## Written request 1
In the news release about B.C. pay raises for senior bureaucrats, how many provincial employees does the BCGEU represent?
## Written request 2
Extend the news release about B.C. pay raises for senior bureaucrats beyond its final paragraph.

## Extract
::::
Logoimage

B.C. pay raises for senior bureaucrats leave workers behind

Top senior government employees get 35%; ordinary government workers 2%

 

Vancouver (12 Aug. 2008) - The Liberal government of Premier Gordon Campbell deserves poor marks for using the opening of the Olympic Games as cover to announce massive pay increases for senior government bureaucrats, especially since the raises took effect at the beginning of August, says the B.C. Government and Service Employees' Union (BCGEU/NUPGE).

"These increases of up to 35% – and the way they were announced – are quite troubling," says union president Darryl Walker. The BCGEU represents about 29,000 provincial employees. The announcement was made on Friday as opening Olympic ceremonies were being broadcast around the globe from Beijing.

Walker says the increases for senior bureaucrats far exceed the 2% raises won this year by front-line government staff – the people who provide government services directly to B.C. residents.

Walker also accused the government of using "highly selective" salary comparisons, recruitment figures and retention data to try to explain the increases.

Raises up to $77,000 a year

"Future recruitment challenges in the senior bureaucracy have been used to justify raises of as much as $77,000 a year," says Walker.
::::
## Material
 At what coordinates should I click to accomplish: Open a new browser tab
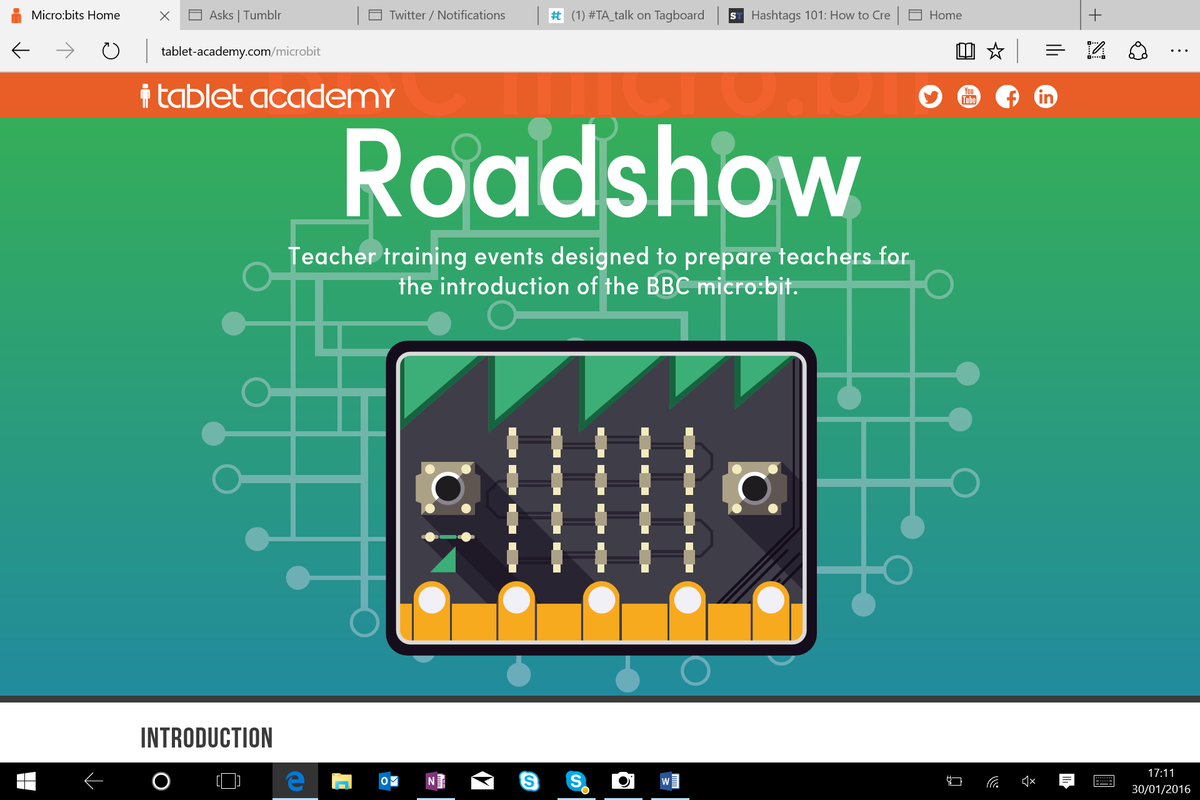(x=1094, y=15)
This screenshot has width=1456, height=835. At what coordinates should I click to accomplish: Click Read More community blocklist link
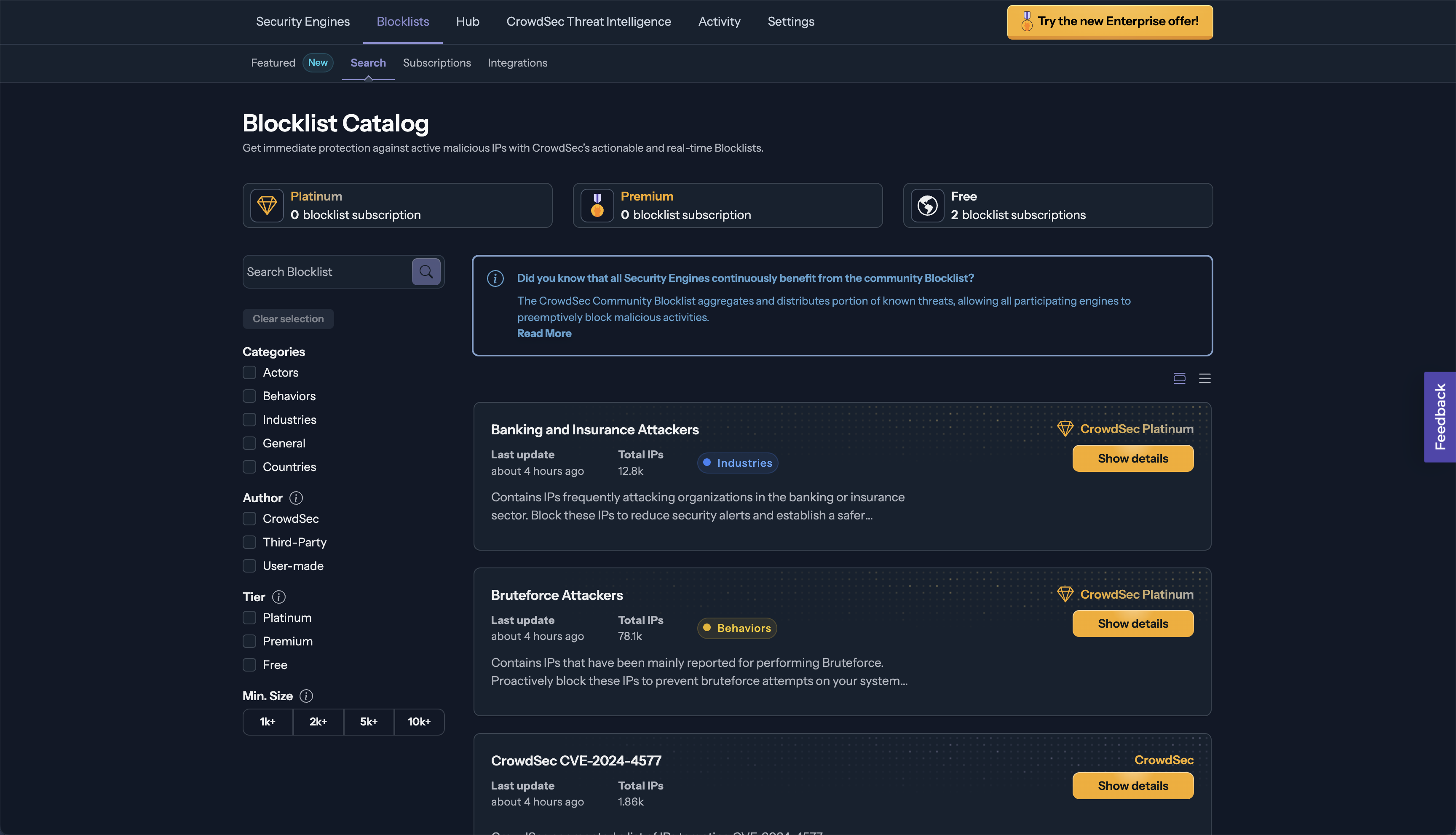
::::
## Answer 1
About 29,000

## Answer 2
"We've been trying to negotiate recruitment and retention wage adjustments to solve staff shortages that we're facing right now in a number of key program areas. But Victoria has rebuffed all of our efforts."

Walker says addressing the current shortage of childcare workers, corrections officers and sheriffs, and community social service workers who care for people with developmental disabilities, is more of a priority for the public than granting big pay boosts for top bureaucrats.

A deputy minister will now make more than six times as much as the average government employee.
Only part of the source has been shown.